Defining a queue namespace for a worker makes it possible to start a Sidekiq
process that automatically handles jobs for all workers in that namespace,
without needing to explicitly list all their queue names. If, for example, all
workers that are managed by sidekiq-cron
use the cronjob
queue namespace, we
can spin up a Sidekiq process specifically for these kinds of scheduled jobs.
If a new worker using the cronjob
namespace is added later on, the Sidekiq
process also picks up jobs for that worker (after having been restarted),
without the need to change any configuration.
A queue namespace can be set using the queue_namespace
DSL class method:
class SomeScheduledTaskWorker
include ApplicationWorker
queue_namespace :cronjob
# ...
end
Behind the scenes, this sets SomeScheduledTaskWorker.queue
to
cronjob:some_scheduled_task
. Commonly used namespaces have their own
concern module that can easily be included into the worker class, and that may
set other Sidekiq options besides the queue namespace. CronjobQueue
, for
example, sets the namespace, but also disables retries.
bundle exec sidekiq
is namespace-aware, and listens on all
queues in a namespace (technically: all queues prefixed with the namespace name)
when a namespace is provided instead of a simple queue name in the --queue
(-q
) option, or in the :queues:
section in config/sidekiq_queues.yml
.
Adding a worker to an existing namespace should be done with care, as the extra jobs take resources away from jobs from workers that were already there, if the resources available to the Sidekiq process handling the namespace are not adjusted appropriately.
Version can be specified on each Sidekiq worker class.

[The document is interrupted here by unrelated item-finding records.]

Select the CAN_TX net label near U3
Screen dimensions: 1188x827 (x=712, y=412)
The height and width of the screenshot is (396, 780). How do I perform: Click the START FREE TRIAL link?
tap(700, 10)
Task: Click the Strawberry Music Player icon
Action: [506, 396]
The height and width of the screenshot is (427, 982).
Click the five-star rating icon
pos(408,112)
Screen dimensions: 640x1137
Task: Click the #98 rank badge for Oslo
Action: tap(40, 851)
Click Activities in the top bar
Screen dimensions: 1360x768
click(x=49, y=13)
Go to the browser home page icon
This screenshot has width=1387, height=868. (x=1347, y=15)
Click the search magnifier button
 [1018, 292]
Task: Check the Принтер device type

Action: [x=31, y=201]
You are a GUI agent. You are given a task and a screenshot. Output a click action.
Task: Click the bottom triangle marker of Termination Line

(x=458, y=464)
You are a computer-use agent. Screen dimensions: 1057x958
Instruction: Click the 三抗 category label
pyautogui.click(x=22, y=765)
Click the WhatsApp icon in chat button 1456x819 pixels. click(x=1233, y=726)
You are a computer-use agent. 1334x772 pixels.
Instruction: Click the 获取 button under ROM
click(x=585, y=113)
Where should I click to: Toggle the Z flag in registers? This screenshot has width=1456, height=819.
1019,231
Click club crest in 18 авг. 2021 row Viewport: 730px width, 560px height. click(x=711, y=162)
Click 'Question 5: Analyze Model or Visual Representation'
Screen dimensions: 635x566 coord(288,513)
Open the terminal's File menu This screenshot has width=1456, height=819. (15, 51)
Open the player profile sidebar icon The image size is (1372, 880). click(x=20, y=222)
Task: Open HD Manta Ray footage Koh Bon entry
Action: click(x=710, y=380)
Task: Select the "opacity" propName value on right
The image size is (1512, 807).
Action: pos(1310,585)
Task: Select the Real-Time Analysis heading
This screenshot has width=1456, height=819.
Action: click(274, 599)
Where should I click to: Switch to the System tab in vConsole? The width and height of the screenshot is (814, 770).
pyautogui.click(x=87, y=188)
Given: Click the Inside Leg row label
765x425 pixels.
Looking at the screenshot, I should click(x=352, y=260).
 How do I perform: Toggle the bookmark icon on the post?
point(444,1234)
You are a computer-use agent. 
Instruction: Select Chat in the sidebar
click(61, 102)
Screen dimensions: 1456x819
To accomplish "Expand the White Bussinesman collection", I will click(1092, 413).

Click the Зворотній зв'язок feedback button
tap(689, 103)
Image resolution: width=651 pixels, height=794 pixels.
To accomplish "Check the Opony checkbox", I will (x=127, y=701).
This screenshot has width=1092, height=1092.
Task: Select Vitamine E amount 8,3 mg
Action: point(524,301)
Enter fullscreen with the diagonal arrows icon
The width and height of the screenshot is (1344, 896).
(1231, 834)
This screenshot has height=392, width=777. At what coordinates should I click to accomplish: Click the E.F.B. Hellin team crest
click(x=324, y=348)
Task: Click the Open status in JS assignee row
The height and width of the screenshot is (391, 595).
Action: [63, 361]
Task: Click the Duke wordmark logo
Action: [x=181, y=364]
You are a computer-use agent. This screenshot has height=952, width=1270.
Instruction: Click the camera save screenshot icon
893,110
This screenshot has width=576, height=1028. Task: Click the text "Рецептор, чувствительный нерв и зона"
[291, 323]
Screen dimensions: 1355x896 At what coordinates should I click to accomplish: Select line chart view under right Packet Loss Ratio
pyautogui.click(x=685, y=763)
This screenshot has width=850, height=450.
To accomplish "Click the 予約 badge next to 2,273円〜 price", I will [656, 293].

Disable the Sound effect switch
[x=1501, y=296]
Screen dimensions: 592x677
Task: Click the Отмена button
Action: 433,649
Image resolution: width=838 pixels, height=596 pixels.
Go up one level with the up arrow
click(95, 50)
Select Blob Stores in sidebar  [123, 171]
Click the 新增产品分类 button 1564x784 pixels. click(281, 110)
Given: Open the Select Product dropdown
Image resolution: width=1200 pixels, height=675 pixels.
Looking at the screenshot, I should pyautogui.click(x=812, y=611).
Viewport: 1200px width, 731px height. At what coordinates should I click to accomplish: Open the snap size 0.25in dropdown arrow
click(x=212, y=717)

This is then sent along when the job is created.
class FooWorker
include ApplicationWorker
version 2
def perform(*args)
if job_version == 2
foo = args.first['foo']
else
foo = args.first
end
end
end
Under this schema, any worker is expected to be able to handle any job that was
enqueued by an older version of that worker. This means that when changing the
arguments a worker takes, you must increment the version
(or set version 1
if this is the first time a worker's arguments are changing), but also make sure
that the worker is still able to handle jobs that were queued with any earlier
version of the arguments. From the worker's perform
method, you can read
self.job_version
if you want to specifically branch on job version, or you
can read the number or type of provided arguments.
GitLab stores Sidekiq jobs and their arguments in Redis. To avoid excessive memory usage, we compress the arguments of Sidekiq jobs if their original size is bigger than 100 KB.
After compression, if their size still exceeds 5 MB, it raises an
ExceedLimitError
error when scheduling the job.
If this happens, rely on other means of making the data available in Sidekiq. There are possible workarounds such as:
- Rebuild the data in Sidekiq with data loaded from the database or elsewhere.
- Store the data in object storage before scheduling the job, and retrieve it inside the job.
Some jobs have a weight declared. This is only used when running Sidekiq
in the default execution mode - using
sidekiq-cluster
does not account for weights.
As we are moving towards using sidekiq-cluster
in Free, newly-added
workers do not need to have weights specified. They can use the
default weight, which is 1.
Each Sidekiq worker must be tested using RSpec, just like any other class. These
tests should be placed in spec/workers
.
The application should minimise interaction with of any Sidekiq.redis
and Sidekiq APIs. Such interactions in generic application logic should be abstracted to a Sidekiq middleware for re-use across teams. By decoupling application logic from Sidekiq datastore, it allows for greater freedom when horizontally scaling the GitLab background processing setup.
Some exceptions to this rule would be migration-related logic or administration operations.